Nelere üzülüyorum bir bilseniz.

Hayatımın geçip giden yıllarında kaybettiklerime, değerini bilemediklerime.

Sevindiklerim de var elbette. Kazandığım dünyalıklara değil, eve, arabaya, unvanlara değil inanın. Hayatıma anlam katan zamanlarım, sevdiklerim oldu diye.

Sultan Mahmut, çölde adamları ile dolaşırken bir an ayrılır adamlarından ve bir ihtiyara denk gelir. İhtiyar, diken toplamaktadır. “Yardım ister misin der”? Sonra alır dikenleri, o ihtiyar adamın eşeğine yükler, ayrılır.

Adamları ile tekrar buluşur. Bir bakar, ihtiyar geliyor, çadırına girer. Adamın yolu kesilince o da girer çadıra. Karşısında Sultan Mahmut’u ihtişamıyla görünce şaşırır. Ama Sultan, ona takılmak ister:

“Şaşırmayı bırak da ihtiyar, söyle bana bu dikenleri kaça satarsın?”

Adam, “yüz altın” der.

Bu sefer şaşırmak sırası Sultan Mahmut’tadır.

Sultanın yanındaki adamlar itiraz ederler: “İhtiyar, bu nasıl fiyattır?”

İhtiyar der ki,

“Bilirim, benim dikenler, iki dirhem ya eder ya etmez… Ama eğer bu dikenlere Sultanın eli değmişse, yüz altın bile azdır”.

Sultan gülümser ve öder ihtiyara istediği parayı.

Hayatımıza değer katan ellerin kıymetini, neler kattığını bu ihtiyar kadar bilebilecek miyiz? Ya da bilmek için ihtiyarlamak mı gerek?

Benim hayatımı değerli kılan ne kadar çok şey var. Mesela annem. Hayatımın en güzel anlarını bana hediye etti. Almanya’dan dönüşümde kaldığım şehirdeki dostlarım. Duygularını bir deftere döküp havaalanında bana veren o ince insanlar. En güzel duygularını bir kitapla lutfeden öğrencim.

Ellerinde sanki bir sihirli değnek var gibi, hayatıma dokunan ne kadar çok insan var etrafımda. Eşyaları biriktiriyoruz ya. Hayatımıza can katanları ve o güzel anlarımızı? İçimizde sarıp sarmalasak ve hayatımızda kaybetmeden önce bilsek kıymetlerini.
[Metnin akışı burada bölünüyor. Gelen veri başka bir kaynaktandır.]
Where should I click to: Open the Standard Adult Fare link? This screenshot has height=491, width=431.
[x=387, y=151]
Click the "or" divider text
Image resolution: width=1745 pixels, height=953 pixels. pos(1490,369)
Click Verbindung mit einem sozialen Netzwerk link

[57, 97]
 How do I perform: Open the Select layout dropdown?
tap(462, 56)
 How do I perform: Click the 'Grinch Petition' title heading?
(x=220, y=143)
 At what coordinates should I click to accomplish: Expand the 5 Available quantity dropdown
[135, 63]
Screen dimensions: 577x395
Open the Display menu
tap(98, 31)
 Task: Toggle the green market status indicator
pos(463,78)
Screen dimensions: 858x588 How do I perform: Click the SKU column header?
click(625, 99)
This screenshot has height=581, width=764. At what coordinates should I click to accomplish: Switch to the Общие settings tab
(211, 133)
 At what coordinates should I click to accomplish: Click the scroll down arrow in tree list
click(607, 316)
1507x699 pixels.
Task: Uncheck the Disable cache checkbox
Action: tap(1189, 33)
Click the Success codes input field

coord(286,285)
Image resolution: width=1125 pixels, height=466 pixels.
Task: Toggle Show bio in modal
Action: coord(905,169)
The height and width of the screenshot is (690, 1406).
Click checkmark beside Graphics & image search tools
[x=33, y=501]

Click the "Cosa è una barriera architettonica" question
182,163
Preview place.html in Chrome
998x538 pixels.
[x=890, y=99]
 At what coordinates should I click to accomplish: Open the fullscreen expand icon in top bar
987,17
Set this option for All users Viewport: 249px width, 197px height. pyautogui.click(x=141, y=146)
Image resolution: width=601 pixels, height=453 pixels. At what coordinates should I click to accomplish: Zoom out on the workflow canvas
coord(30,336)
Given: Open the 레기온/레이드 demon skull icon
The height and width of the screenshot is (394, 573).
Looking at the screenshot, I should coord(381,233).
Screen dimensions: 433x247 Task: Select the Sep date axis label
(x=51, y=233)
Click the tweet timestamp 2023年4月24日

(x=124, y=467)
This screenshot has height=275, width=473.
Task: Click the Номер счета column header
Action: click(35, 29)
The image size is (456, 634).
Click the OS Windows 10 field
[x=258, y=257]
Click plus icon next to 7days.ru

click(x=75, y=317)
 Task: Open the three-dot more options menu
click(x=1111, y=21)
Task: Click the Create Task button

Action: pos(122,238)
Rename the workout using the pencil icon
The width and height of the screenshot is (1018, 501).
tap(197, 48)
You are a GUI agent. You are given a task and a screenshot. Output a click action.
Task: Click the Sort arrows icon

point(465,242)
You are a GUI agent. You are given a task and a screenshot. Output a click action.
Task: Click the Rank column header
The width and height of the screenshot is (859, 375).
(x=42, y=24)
“Geçmiş zaman olur ki hayali cihana değer” değil mi?

“Her geceyi kadir, her insanı Hızır bil” derler… Yanı başımızdan, hayatımızdan gelip geçen “Hızır”larımız, hayatımızın en kuru zamanlarına anlam katıp gittiler çoktan.

Kendi adıma söyleyeyim hemen. Sevdiğim bir hocam vardı. Çok şey öğrendim ondan, yüreği kocamandı. Yakınında durdum ama gönlümü dolduramadan ayrılık vakitleri geldi çattı. Çok sevdiğim bir başkasını, hayatımdan gittiğinde anladım. Bir diğerini de kaybettiğimde. Kaybettiklerim… Bir anlamı olmayan hayatımın anlarını altına çevirdiniz, inanın dualarım sizlerle.

Şimdi sımsıkı sarılıyorum etrafımdakilere. Yanımda olup bedenime ruh üfleyenlere, dikene altın değeri verenlere, sevdiklerime.

Bir öğrencim dedi ki, gözlerinizden bize bakarken sevgi akıyor. Sadece gözlerimden değil ki… İnanın gönlümden de. Niye mi? Siz de anlamlı kılıyorsunuz boşluğa giden ömrümü zira. Yanı başımda yaşayan dostlarım… Sizlere bakarken ta yürekten kocaman bir dua oluyorum, el açıyorum, sizler gülümsesin diye. Sizler, gönül hanemdeki misafirlerimsiniz, ayrılık gününe kadar sizlere doymaktır, dikenlerimi altına çevirmektir muradım.

Bu duyguları yazıyorum ya… Hayatımın dikenlerini kıymetlendiren, altına çeviren ellerin kadrini azıcık da olsa anladım ya… Biliyorum ya…

Galiba bu, “kırkı devirmenin” etkisi olsa gerek.